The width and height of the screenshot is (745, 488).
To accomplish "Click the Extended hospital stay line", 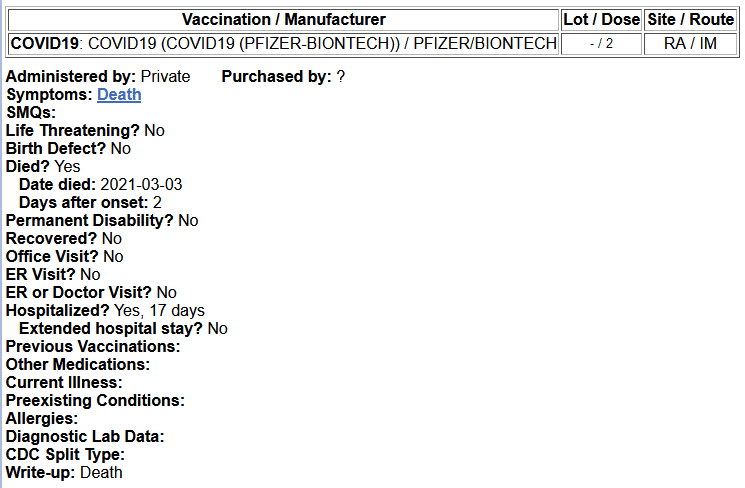I will pyautogui.click(x=123, y=328).
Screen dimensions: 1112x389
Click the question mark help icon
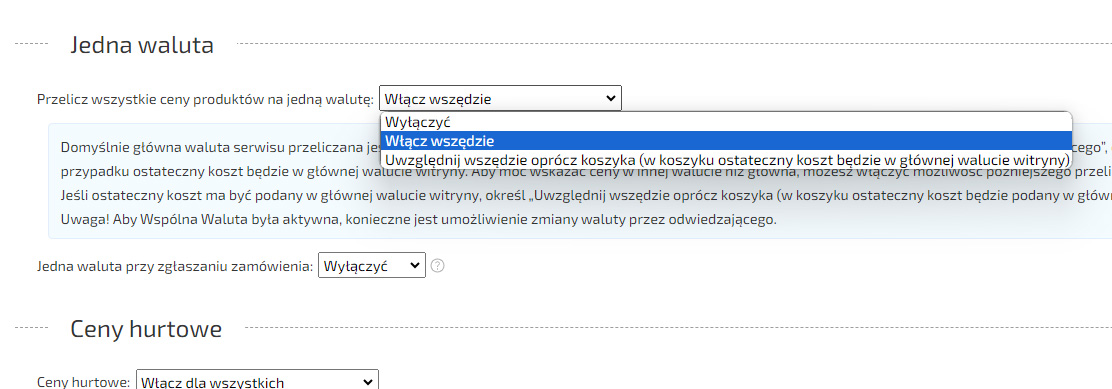[x=438, y=266]
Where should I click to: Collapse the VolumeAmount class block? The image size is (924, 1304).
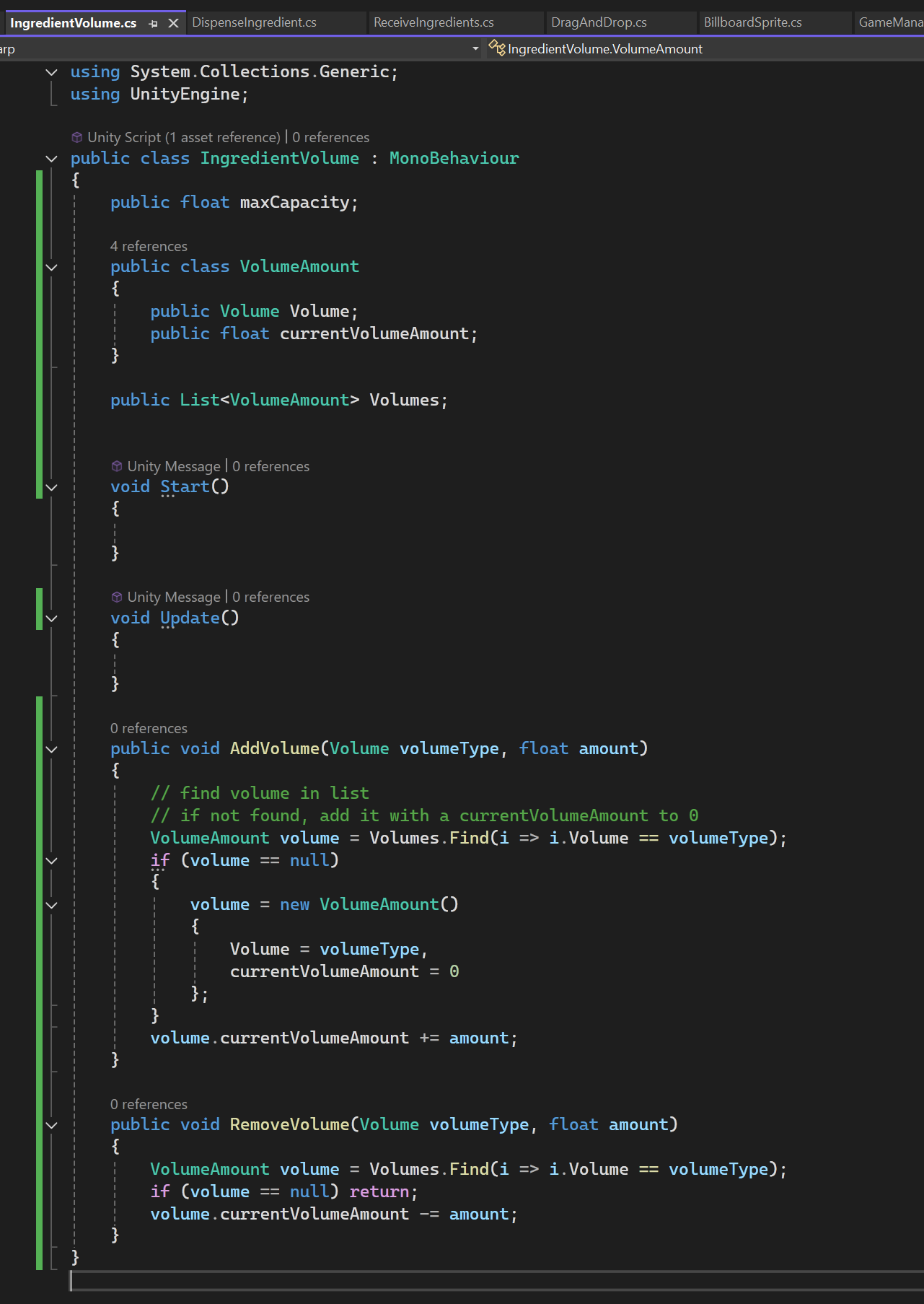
□ □ □ □
The line containing "Click the question mark help icon" and every line after it, up to the last line of the data, should be returned exactly, without the pictures.

Click the question mark help icon
[x=438, y=266]
Where should I click to: Collapse the VolumeAmount class block? The image size is (924, 1304).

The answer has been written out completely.